TEXT PASSAGE >>
◆ ◆ ◆ ◆

Nanofilament immunotherapy induces potent antitumor vaccine responses.

Abstract

Background: Checkpoint inhibitors revolutionized cancer treatment by potentiating antitumor immune responses. However, many patients do not respond to these therapies, often due to the lack of a pre-existing immune response against cancer cells. Developing immunotherapies that promote cancer-cell antigen recognition, and the initiation of antitumor immune responses could thus improve response rates.

Methods: We established multimodal nanofilament immunotherapy as an antigen-agnostic in situ cancer vaccine modality. Through genetic engineering of the M13 bacteriophage, nanofilaments displaying combinations of therapeutic agents were generated to guide immune recognition and response against cancer cells. TAT003 is a multimodal nanofilament combining the natural adjuvant properties of M13 with the display of both anti-PD-L1 single-chain antibody fragments (scFvs) and interleukin-2 (IL-2) molecules. It was developed to bind to the surface of cancer cells and transform them into immunological targets. After validation of TAT003's biological activities in vitro and assessment of its biodistribution, its potency was evaluated after intratumoral administration in murine syngeneic tumor models, both as a single agent and in combination with Programmed Death protein 1 (PD-1) blockade therapy. In addition, the mechanism of action of TAT003 was characterized using cytokine and immune profiling and T-cell activation assays.

◆ ◆ ◆ ◆

(Pixel coordinate grounding data)

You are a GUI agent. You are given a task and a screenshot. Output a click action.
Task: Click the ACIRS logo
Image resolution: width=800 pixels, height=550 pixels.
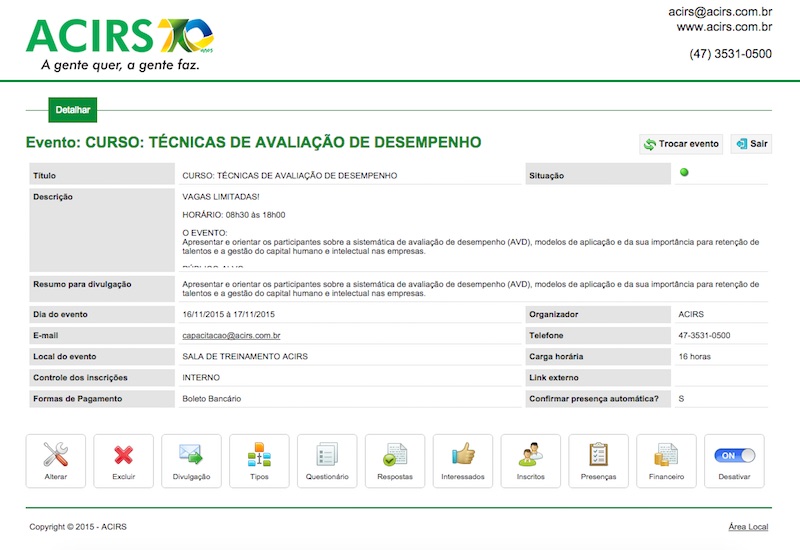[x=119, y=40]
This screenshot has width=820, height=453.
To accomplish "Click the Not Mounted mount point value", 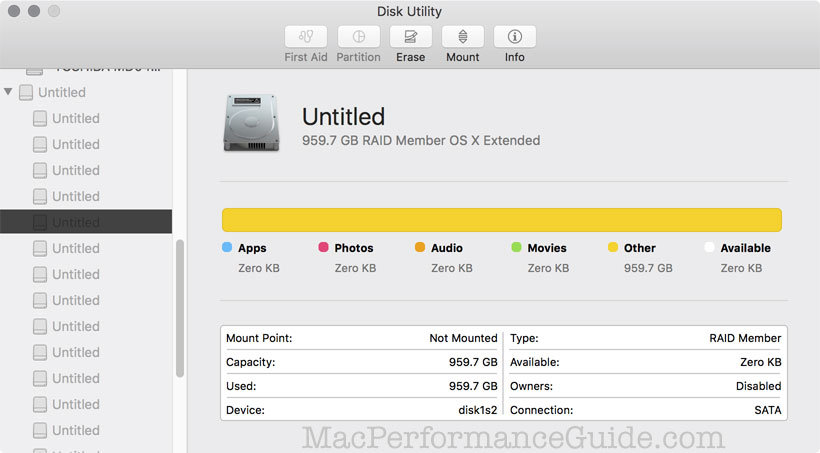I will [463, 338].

◆ ◆ ◆ ◆

WHAT THIS EXERCISE ASKS >>
• 1. Can you write out the part of the nanofilament immunotherapy abstract starting at "Nanofilament immunotherapy induces" and ending at "improve response rates."?
• 2. Can you continue the abstract on nanofilament immunotherapy from where it stops?

RESPONSES >>
• 1.
Nanofilament immunotherapy induces potent antitumor vaccine responses.

Abstract

Background: Checkpoint inhibitors revolutionized cancer treatment by potentiating antitumor immune responses. However, many patients do not respond to these therapies, often due to the lack of a pre-existing immune response against cancer cells. Developing immunotherapies that promote cancer-cell antigen recognition, and the initiation of antitumor immune responses could thus improve response rates.

• 2.
Results: TAT003 nanofilaments displayed several copies of biologically active anti-Programmed Death ligand 1 (PD-L1) and IL-2 molecules. On intratumoral injection, TAT003 attached durably to the tumor, thus limiting systemic exposure to the drug. TAT003 profoundly remodeled the tumor microenvironment of injected lesions, where it initiated a robust myeloid-cell infiltrate, and promoted the invasion of non-injected, contralateral lesions by T cells. This translated into potent regression of both injected and non-injected tumors in several cancer models, and potentiated PD-1 blockade therapy. TAT003 treatment induced the expansion of cancer-cell specific effector T cells systemically, providing a long-lasting antitumor vaccine response.

Conclusions: Multimodal nanofilament immunotherapy is a novel approach to mounting systemic antitumor immune responses in situ by physically attaching large immunostimulatory molecules to cancer cells. TAT003 induced marked tumor regression by leveraging synergies between therapeutic agents displayed on its surface while offering a favorable tolerability profile. The results presented here establish multimodal nanofilaments as an innovative and versatile immunotherapy platform for developing in situ cancer vaccines.